- AIM OF THE EXERCISE -
Reproduce each of the following lines word for word, but leave the pictures out of your answer.

- EXTRACTED ENTRIES -
--- start ---

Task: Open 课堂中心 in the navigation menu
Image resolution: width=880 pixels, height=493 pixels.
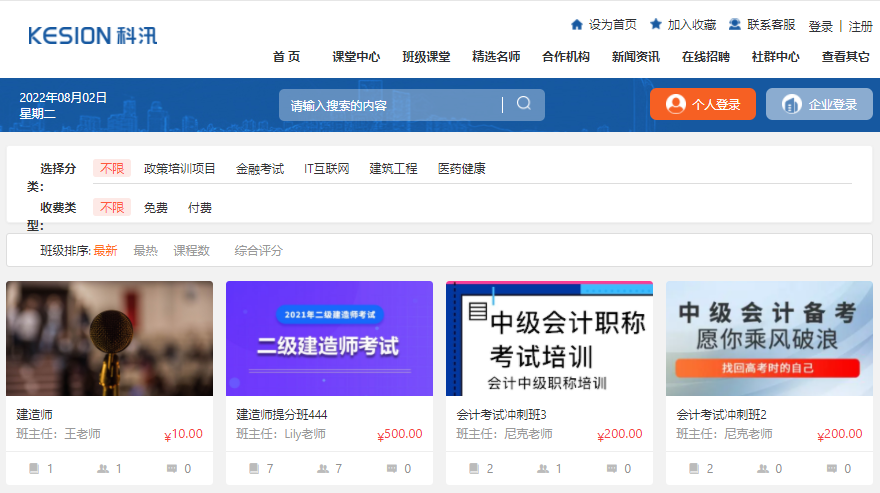Action: 356,57
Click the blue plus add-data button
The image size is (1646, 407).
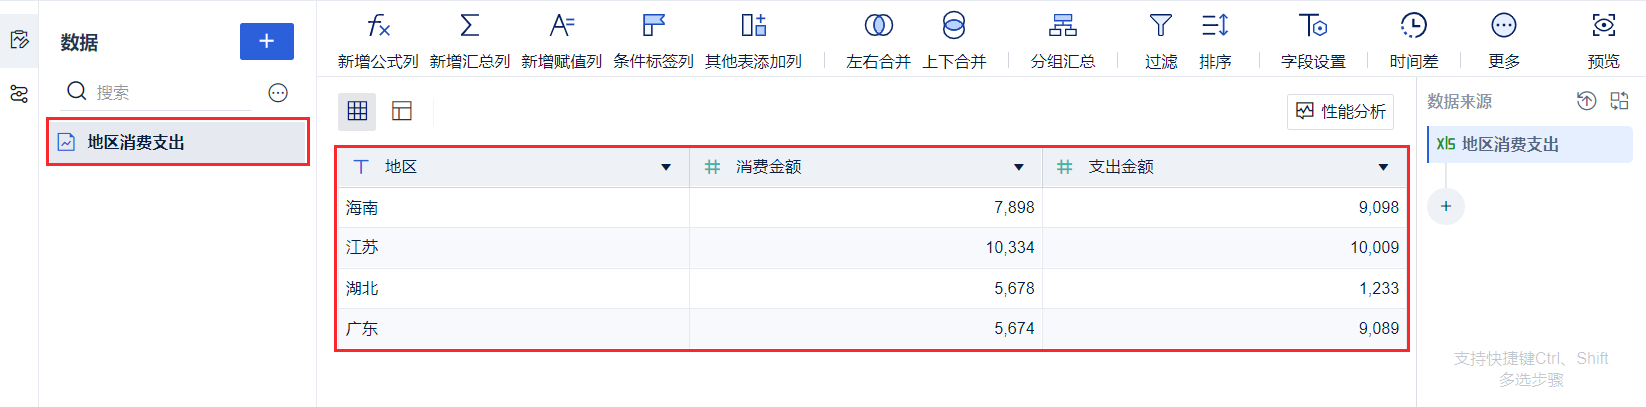(x=266, y=41)
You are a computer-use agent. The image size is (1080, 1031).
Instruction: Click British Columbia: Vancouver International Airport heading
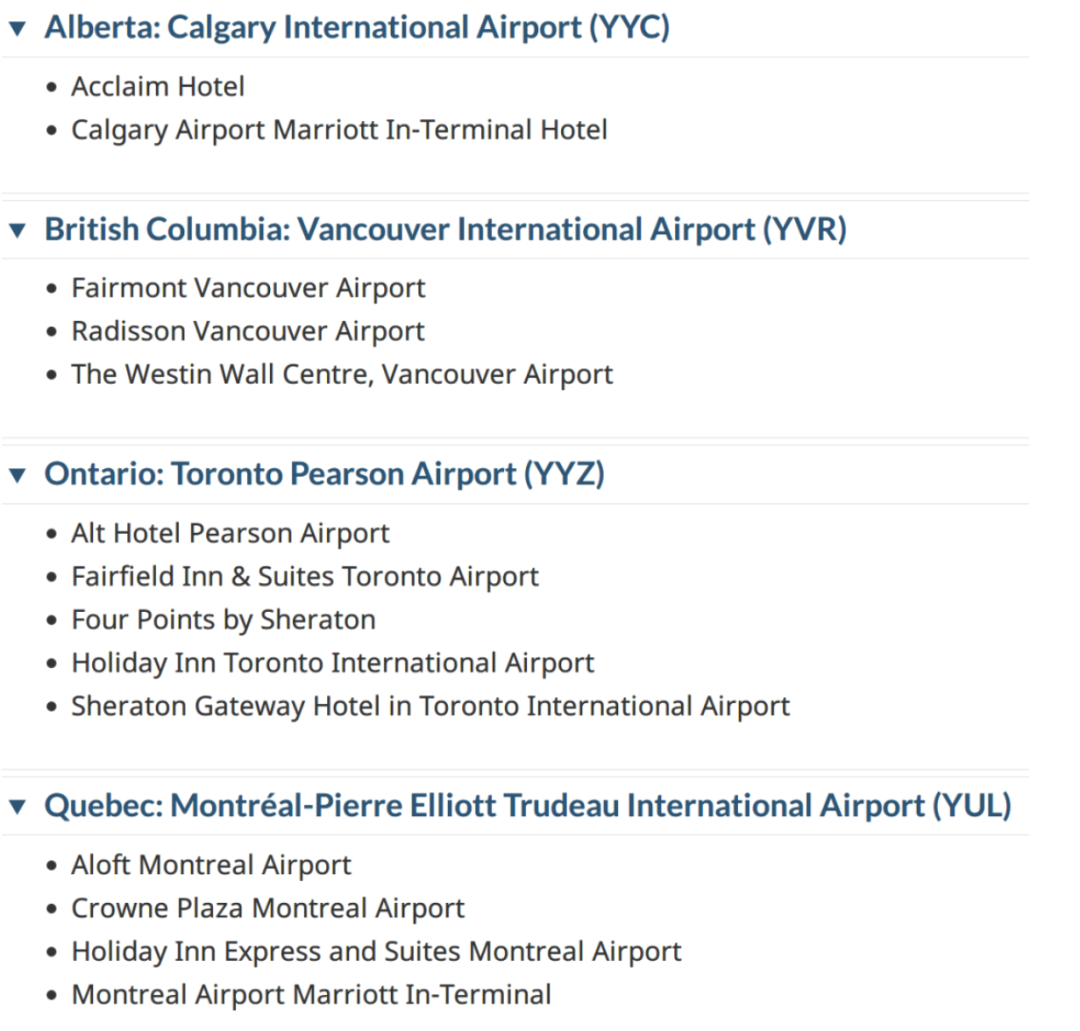point(445,230)
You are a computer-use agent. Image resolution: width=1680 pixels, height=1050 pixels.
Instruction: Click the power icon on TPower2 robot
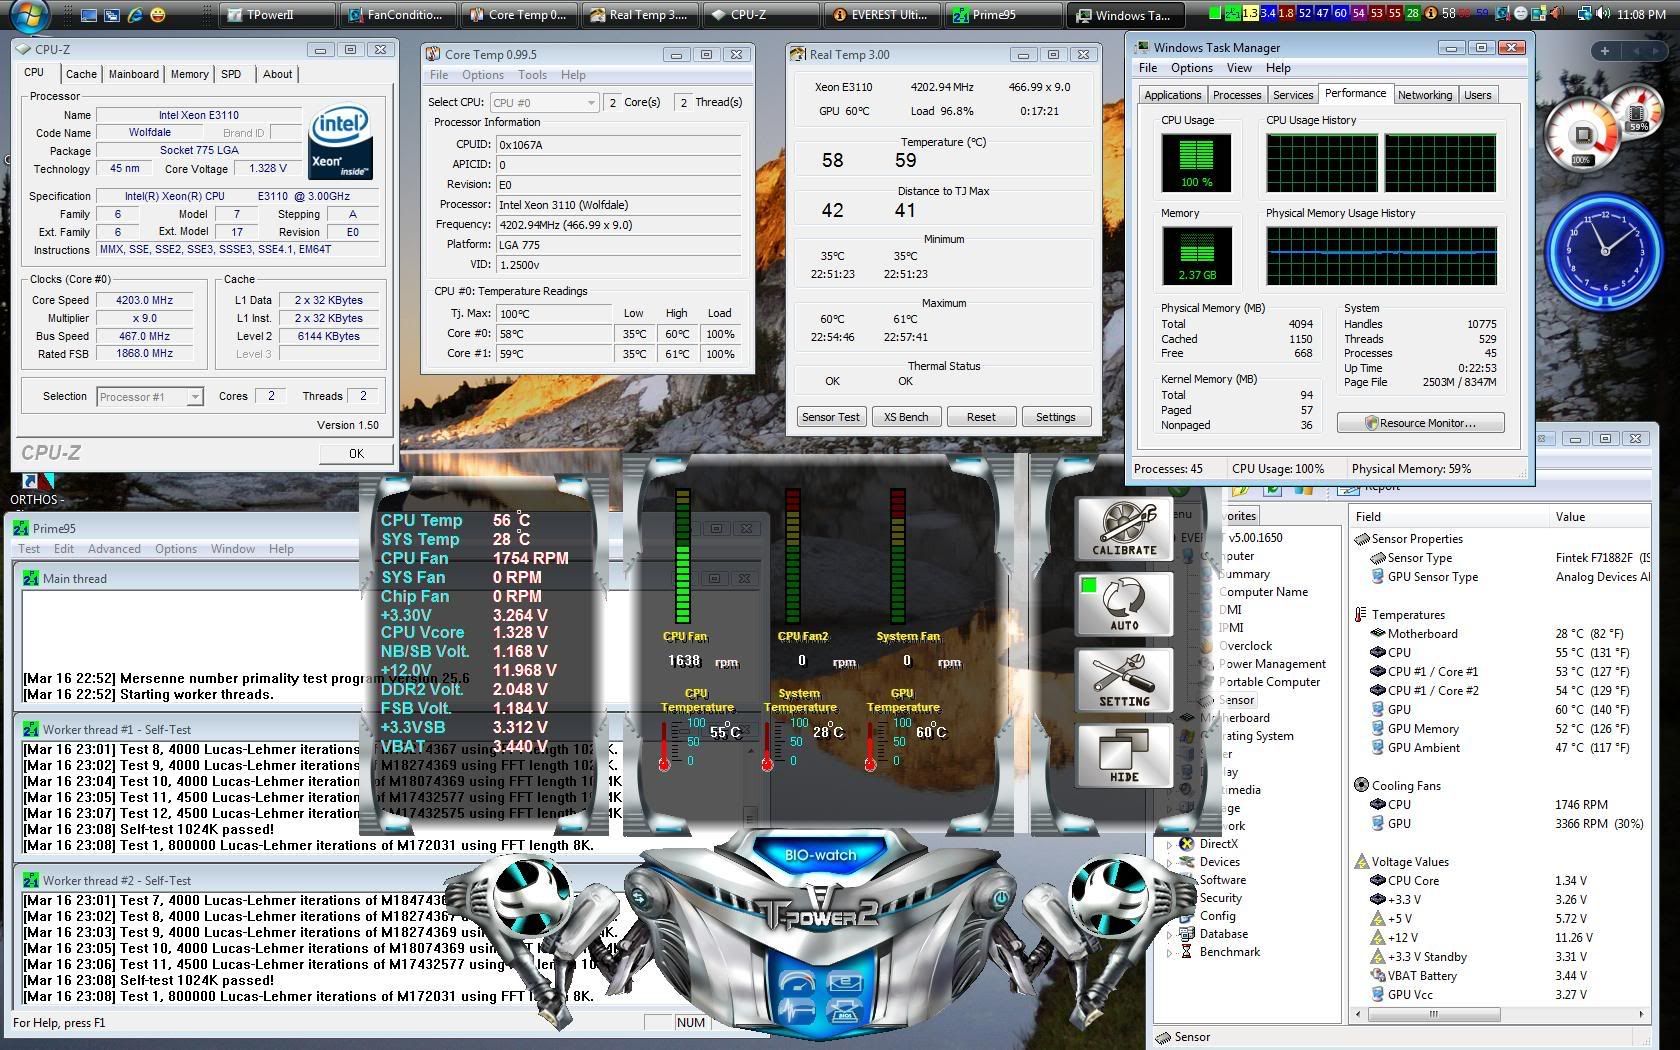pyautogui.click(x=1001, y=899)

--- end ---

- CORRECT RESPONSE -
Task: Open 课堂中心 in the navigation menu
Image resolution: width=880 pixels, height=493 pixels.
Action: 356,57
Click the blue plus add-data button
The image size is (1646, 407).
(x=266, y=41)
You are a computer-use agent. The image size is (1080, 1031).
Instruction: Click British Columbia: Vancouver International Airport heading
point(445,230)
You are a computer-use agent. Image resolution: width=1680 pixels, height=1050 pixels.
Instruction: Click the power icon on TPower2 robot
pyautogui.click(x=1001, y=899)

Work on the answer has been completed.